Many languages (often implicitly) support appending invocation operators to function expressions to create IIFEs (Immediately Invoked Function Expressions). Swift uses them when setting the default value of a property with a closure. For example:
class SomeClass {
let someProperty: SomeType = {
return someValue
}() // <- these guys
}
Having the parens after the closure (when they're not usually present there) makes them easy to overlook, lowering readability. They're also noisy and ugly.
In CoffeeScript (where everything's an expression), this was solved with a unary prefix do operator that simply invokes its only operand (with no arguments), allowing IIFEs to be prefixed with do instead of suffixed with (). For example:
colorizeElements = do ->
elements = findAllTheElements(selector)
return (color) -> elements.css({color})
Swift has a do keyword, and I can't see any conflict with reusing it for property closures (though I'm new to Swift, so may have missed something). Assuming it's possible, please consider supporting the following grammar (as an alternative to the original example above):
class SomeClass {
let someProperty: SomeType = do {
return someValue
}
}
The trailing parens would still be valid (at least for the foreseeable), but could not be combined with do (for a given property closure).
You don’t need a name for the precise syntactic form you’re proposing to obsolete. You just need enough specificity that people understand what you’re proposing to change.
The prods can restore the post with a less rude name/title.
I edited the post (and title), and removed the offending word completely. Hopefully, everything can stay up now. There are ideas and tips in the responses that are worth keeping.
Thinking about @tera's suggestion, it seems possible to provide a more general solution than a do prefix would offer, without changing Swift's syntax.

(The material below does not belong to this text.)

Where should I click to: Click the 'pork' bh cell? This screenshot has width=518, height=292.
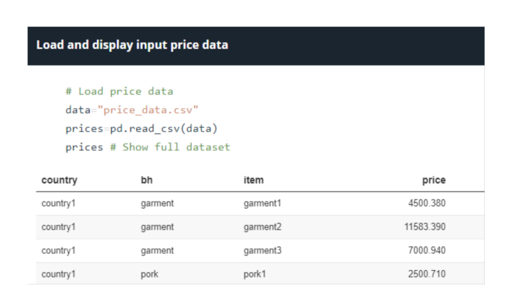point(149,275)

A builtin, maybe named iife (pronounced iffy), that works like name_of_your_choice in @tera's post, could be overloaded to also support other cases (of trailing parens).
If the builtin handled every case (so you never needed trailing parens), it would solve the problem very neatly.
I don't know Swift well enough to know whether that's possible, but it's obvious that that approach should be fully considered before adding new syntax. On that basis, there's not much I can personally add to the conversation.
I would like to thank you all for considering this. Best wishes.
Generally speaking, IIFEs don't take arguments. They're really just a way of creating a block (with its own scope) that's executed immediately and evaluates to something.
In a language with function expressions, you can define a function that takes no args and returns something useful, then immediately invoke it as part of the same expression (allowing the function to be garbage collected as soon as it returns).
One longstanding issue with using an immediately invoked function expression is the grammar, which looks identical to a regular function expression, except for the trailing parens.
The decorator that @tera posted is a good solution, and Swift's syntax makes it especially elegant to apply (in other languages, you often need to wrap the function expression in parens to apply the decorator). I just don't know Swift well enough yet to be certain that that decorator could handle every case (though it seems like it would). Assuming it does, it would be nice to have it available out the box, but either way, there'd be no reason to add new syntax.